**EXERCISE TASKS**
**A)** According to the Bodoni Egyptian Mono interview, what did the designer use to test the Fraction feature?
**B)** From the Bodoni Egyptian Mono interview, reproduce word for word the stretch from "Bodoni Egyptian Mono is designed" through "in the specimens.".

START PROVIDED PASSAGE

In 2001 you released Bodoni Egyptian which is a hybrid of those two styles. Fast forward to 2022 and we now welcome Bodoni Egyptian Mono. What has prompted the expansion of the design space into a monospace one as well? 

Someone commented, back then, that it looked kind of typewriterish, and I held that thought. Then late last year a client was working on a branding with deliberately gappy and uneven letter spacing, which I thought looked very cool. And it occurred to me, contrarian as ever, that while monospaced typefaces invariably design out irregular spacing, to the extent of hugely distorting letter forms, it might be possible to achieve a more dignified effect, retaining much of the classic letter proportions. Also, I’ve designed several monowidth typefaces already (for instance, Parity Sans), but they are all unicase — a novelty — so it seemed about time to do a “proper” monowidth style!

What is the key differentiator of Bodoni Egyptian Mono from other monospaced typefaces?


Several. The small x-height, of course, which makes the caps much more condensed than the lower case (while leaving plenty of room for Vietnamese accents). And also the copious range of “expert” features, such as small caps, superior and inferior figures, and alternate old style figures — rendered throughout a five-weight family in both roman and italic.

Quite unique, as far as I know, is how the Fraction feature is coded to make double-width “slash” fractions (while still observing the fixed width glyph constraint) — much more legible than the usual nut fractions.

Is there a particular usage that you had in mind while drawing?


I tested the Fraction feature on recipes. I’ve long cherished a cookbook of my mother-in-law’s recipes, rigorously laid out, typed and mimeographed in the 1950s. Real home-made vibe!

Bodoni Egyptian Mono is designed and drawn for the Variable Font format, but I haven’t gotten around to productizing that just yet. If someone buys the full range of weights, roman and/or italic, they will get the VF upgrade free of charge.
 
Is there a specific size range that you feel the typeface is best suited for?

For text, certainly, in the “typed manuscript” mode, but for display purposes the monowidth constraint offers interesting possibilities. Michael C. Place’s design system for Nike in 2018, for instance, exploited the grid with monowidth typography, to great effect. I’ve tried to capture some of that structured layout quality in the specimens.

Where would you like to see Bodoni Egyptian Mono being used?

I never consider that. But weird is good. I love it when people do things with my fonts that I would never have imagined.

Bodoni Egyptian Mono is released as part of ILT’s Font Fashion Week.

END PROVIDED PASSAGE
START LISTING

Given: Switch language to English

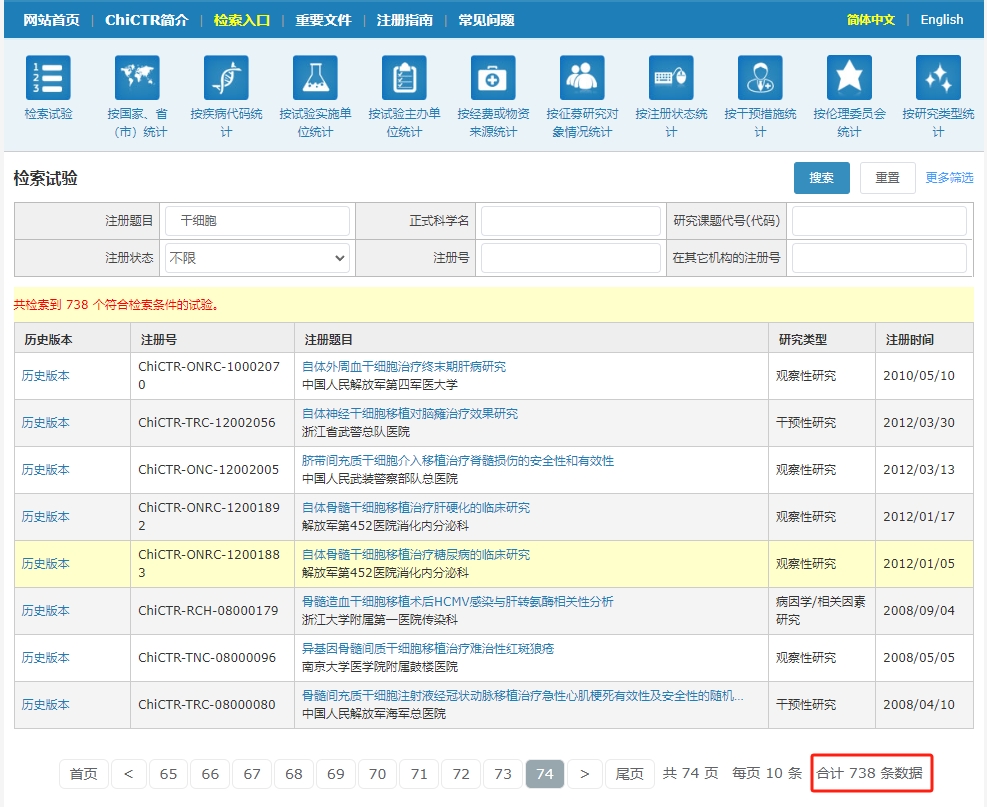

END LISTING
START LISTING

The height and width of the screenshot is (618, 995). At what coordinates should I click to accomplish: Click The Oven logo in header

END LISTING

**SOLUTIONS IN ORDER**
**A)** Recipes.

**B)**
Bodoni Egyptian Mono is designed and drawn for the Variable Font format, but I haven’t gotten around to productizing that just yet. If someone buys the full range of weights, roman and/or italic, they will get the VF upgrade free of charge.
 
Is there a specific size range that you feel the typeface is best suited for?

For text, certainly, in the “typed manuscript” mode, but for display purposes the monowidth constraint offers interesting possibilities. Michael C. Place’s design system for Nike in 2018, for instance, exploited the grid with monowidth typography, to great effect. I’ve tried to capture some of that structured layout quality in the specimens.